### Prompt
Track down each line below containing the string "Output" and copy it.

======== Material provided

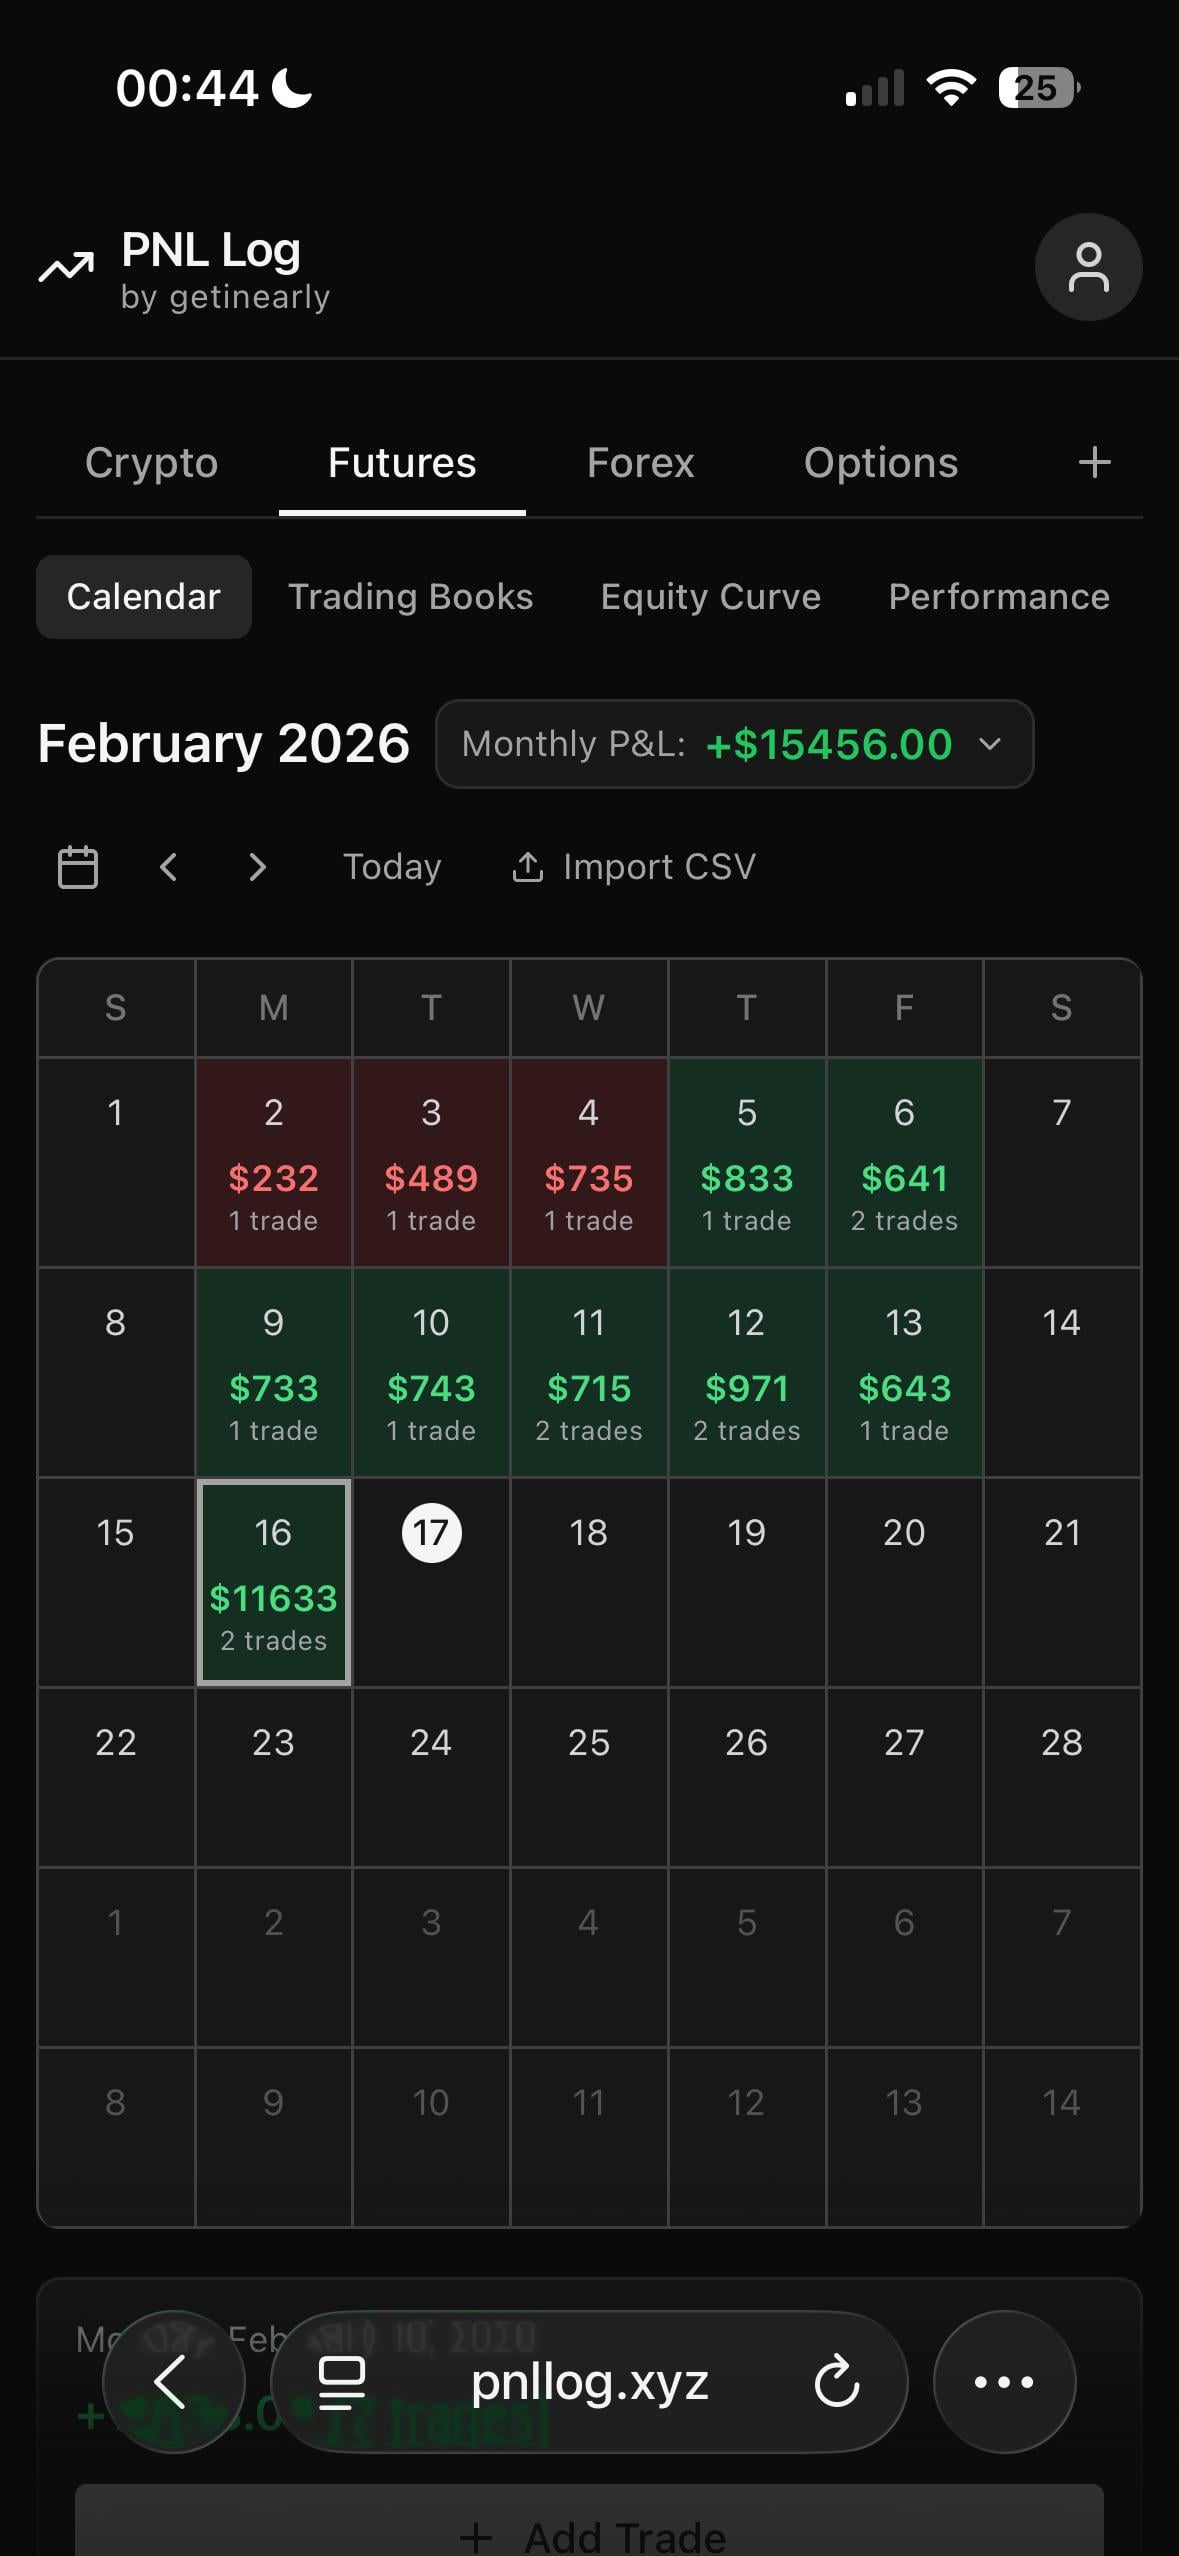This screenshot has height=2556, width=1179.
Task: Go to previous month arrow
Action: (169, 867)
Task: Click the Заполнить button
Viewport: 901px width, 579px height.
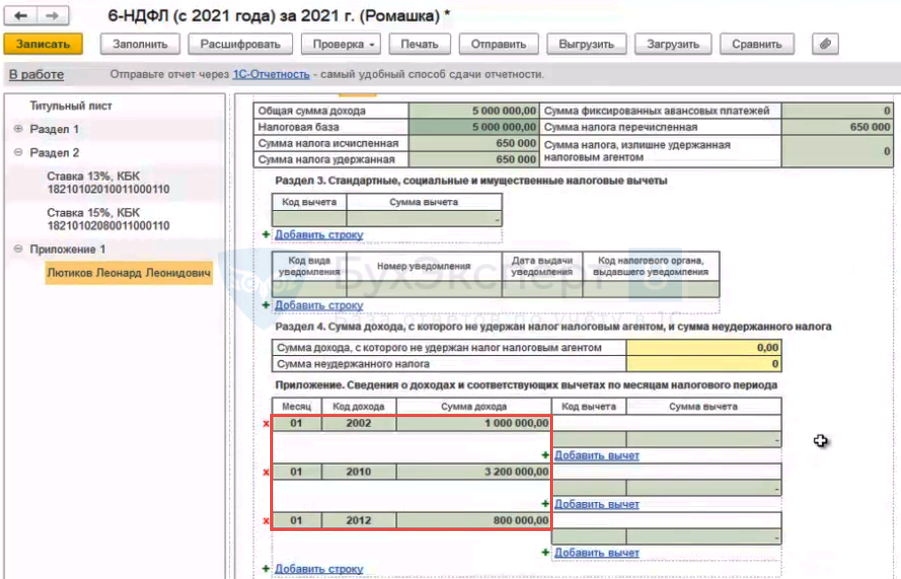Action: click(x=139, y=44)
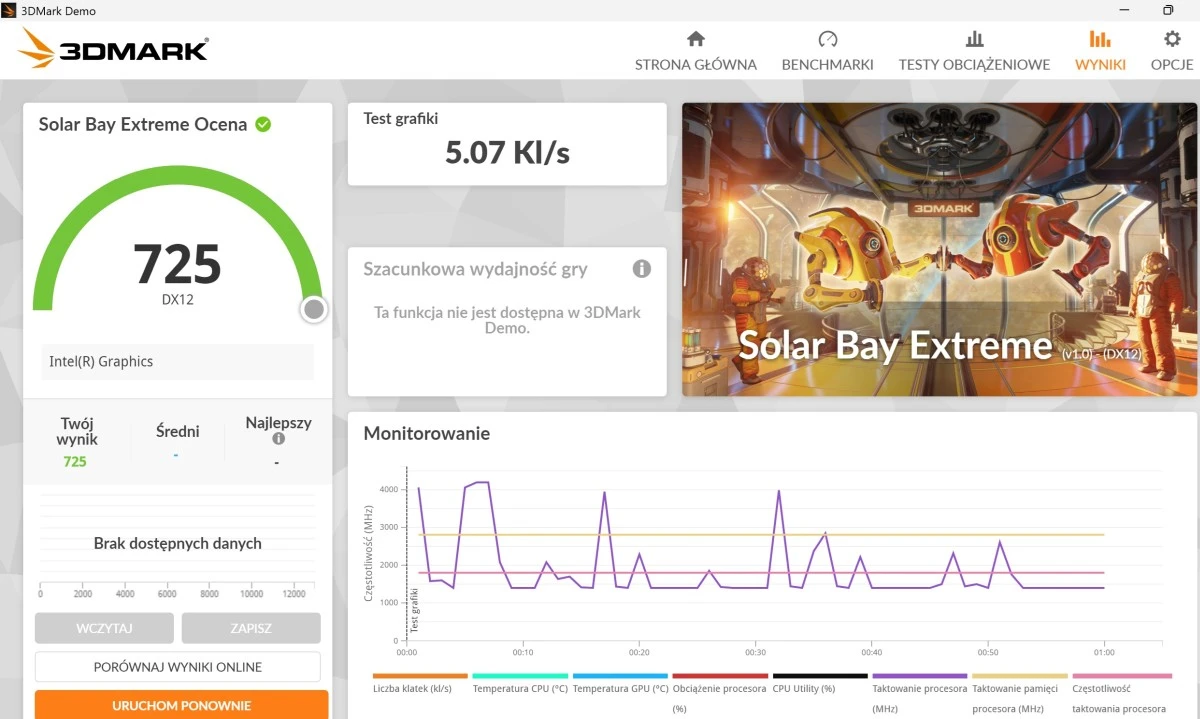The image size is (1200, 719).
Task: Restore the window using the title bar button
Action: (1167, 10)
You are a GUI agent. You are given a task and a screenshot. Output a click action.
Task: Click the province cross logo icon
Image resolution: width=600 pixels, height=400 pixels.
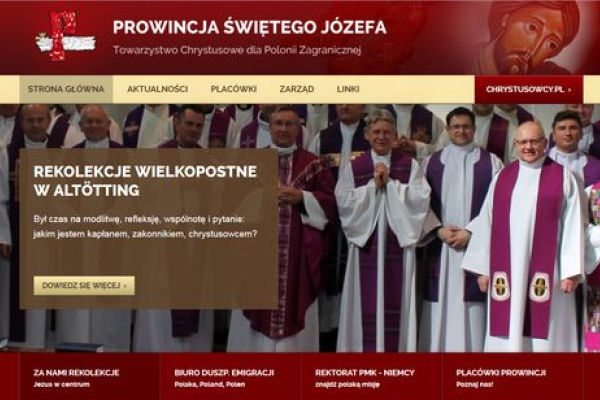[x=65, y=36]
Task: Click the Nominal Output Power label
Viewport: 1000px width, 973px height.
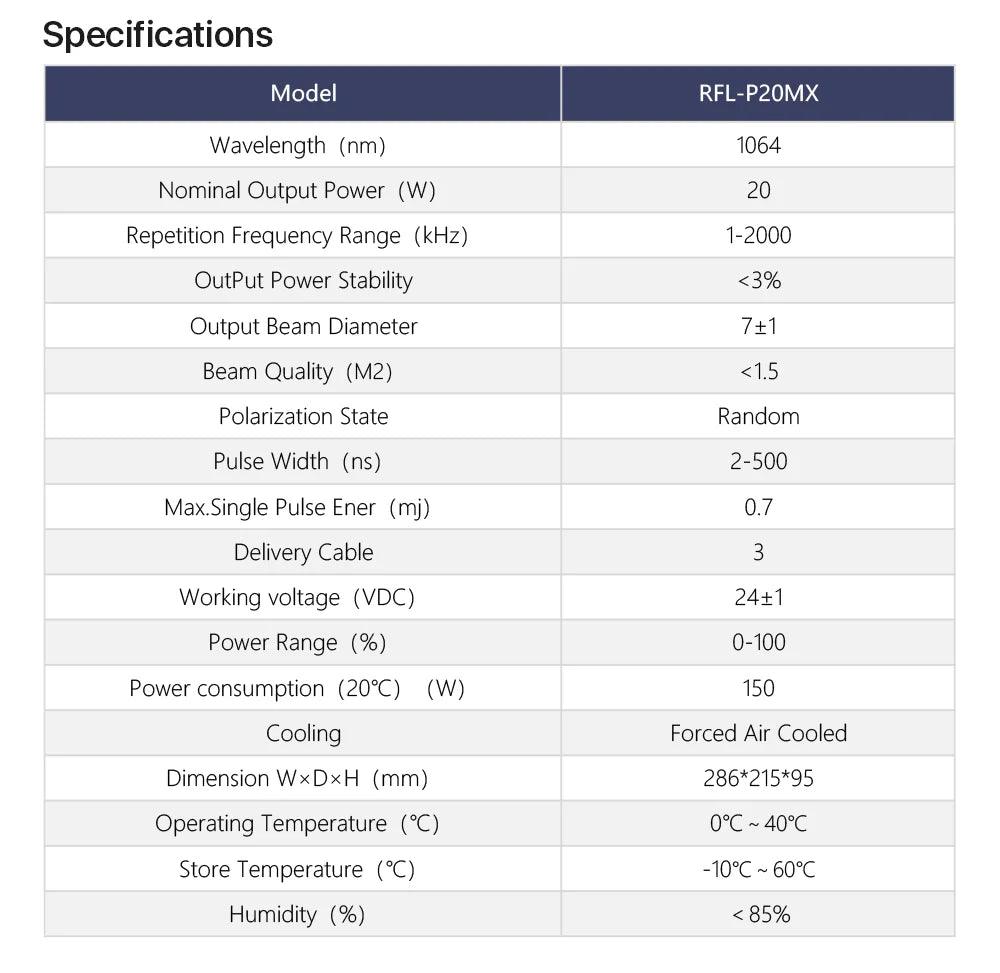Action: 297,190
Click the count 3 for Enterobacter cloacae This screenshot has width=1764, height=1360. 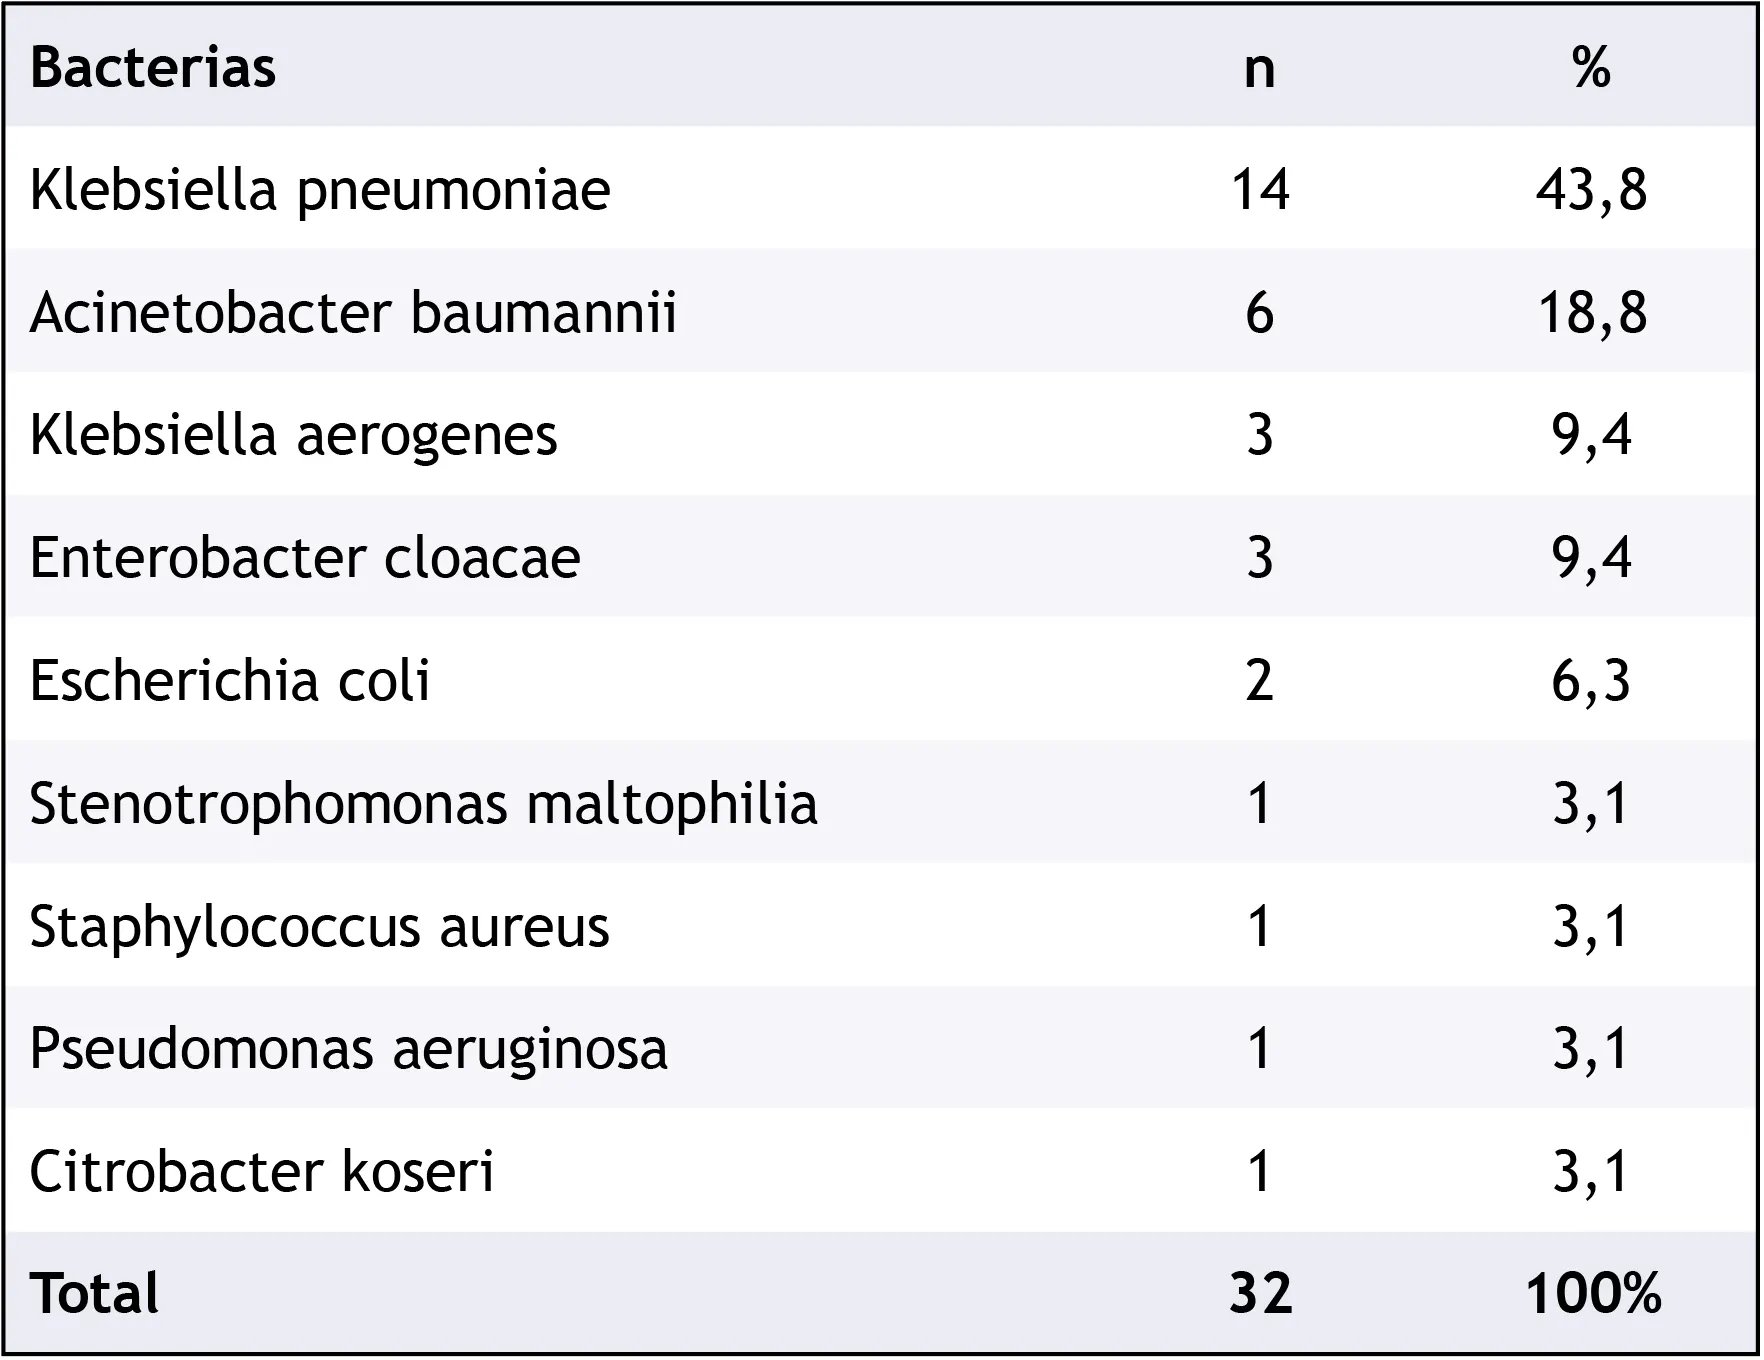(x=1260, y=557)
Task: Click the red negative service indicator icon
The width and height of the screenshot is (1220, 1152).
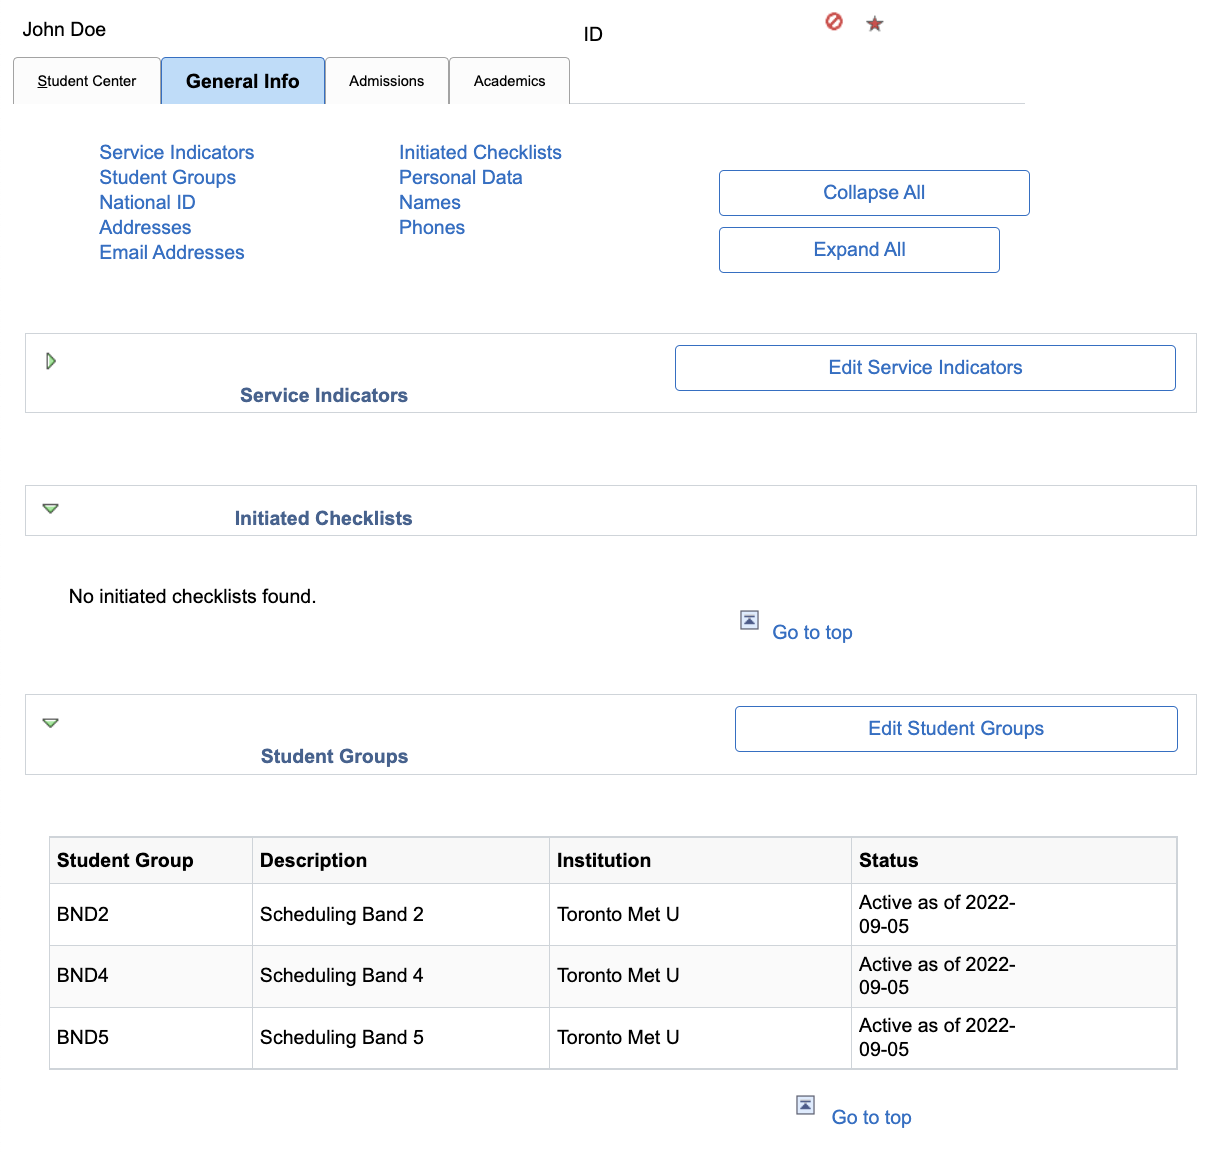Action: (x=834, y=22)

================

### Result of the task
You are a GUI agent. You are given a task and a screenshot. Output a click action.
Task: Click the Nominal Output Power label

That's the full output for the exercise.